» **TASKS FOR THIS EXERCISE**
- a) In the forum thread on E.T.A. Hoffman's view of the three composers, what does Haydn romantically apprehend?
- b) Please write the next part of the forum thread on E.T.A. Hoffman's view of the three composers, picking up after its final line.

» **SOURCE TEXT**
E.T.A. Hoffman, in 1810, identified Haydn, Mozart, and Beethoven as "romantic" composers.

"Mozart and Haydn, the creators of modern instrumental music, first showed us the art in its full glory; but the one who regarded it with total devotion and penetrated to its innermost nature is Beethoven. The instrumental compositions of all three masters breathe the same romantic spirit for the very reason that they all intimately grasp the essential nature of the art; yet the character of their compositions is markedly different...

Haydn romantically apprehends the humanity in human life; he is more congenial, more comprehensible to the majority.

Mozart takes more as his province the superhuman, magical quality residing in the inner self.

Beethoven's music sets in motion the machinery of awe, of fear, of terror, of pain, and awakens that infinite yearning which is the essence of romanticism. He is therefore a purely romantic composer."

A more complete version here:

https://sites.google.com/site/kenocstuff/eta-hoffman-on-beethoven


----------



## PetrB (Feb 28, 2012)

KenOC said:


> E.T.A. Hoffman, in 1810, identified Haydn, Mozart, and Beethoven as "romantic" composers.
> 
> "Mozart and Haydn, the creators of modern instrumental music, first showed us the art in its full glory; but the one who regarded it with total devotion and penetrated to its innermost nature is Beethoven. The instrumental compositions of all three masters breathe the same romantic spirit for the very reason that they all intimately grasp the essential nature of the art; yet the character of their compositions is markedly different...
> 
> ...

» **INFORMATION SUPPLIED**
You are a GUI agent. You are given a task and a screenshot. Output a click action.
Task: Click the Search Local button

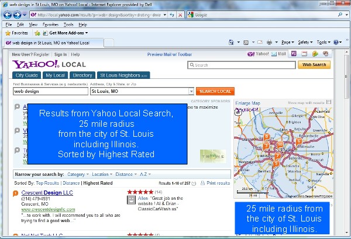coord(215,92)
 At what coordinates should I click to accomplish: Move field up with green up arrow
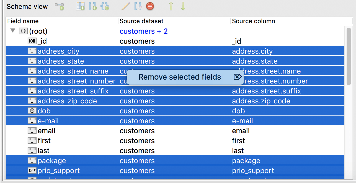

» **EXPECTED ANSWERS**
- a) The humanity in human life.

- b)
All that recognized, but a pity the later guys who set up the brackets tended to go for the more tangible evidence of harmonic procedures and forms, which leaves Mozart and Beethoven completely in the classical bracket -- those 'emotive' qualities they manifested being _precursors_ of the era designated as the Romantic.


----------



## ethanjamesescano (Aug 29, 2012)

I was deconstructing the word romantic, not the music of it.
can someone please help me on how to edit a thread, so everyone would know this statement


----------



## Taggart (Feb 14, 2013)

ethanjamesescano said:


> I was deconstructing the word romantic, not the music of it.
> can someone please help me on how to edit a thread, so everyone would know this statement


There is a time limit on this. The FAQ's refere to the generic vBulletin software so simply say:



> If you have registered and are logged in, you may be able to edit and delete your posts (although the administrator may have turned off this option). Your ability to edit your posts may be time-limited, depending on how the administrator has set up the forum.


I am not sure that you can do one without the other, since if you are trying to deconstruct romanticism, you are trying to is to identify and question all the binary oppositions at work in a text and that will inevitably involve the music as a major signifier.


----------



## PetrB (Feb 28, 2012)

Taggart said:


> There is a time limit on this. The FAQ's refere to the generic vBulletin software so simply say:
> 
> I am not sure that you can do one without the other, since if you are trying to deconstruct romanticism, you are trying to is to identify and question all the binary oppositions at work in a text and that will inevitably involve the music as a major signifier.


Too right, then it should not be / have been presented in the classical music thread, as "Deconstructing Romantic *Music*" but instead put up in some other more general category.


----------



## violadude (May 2, 2011)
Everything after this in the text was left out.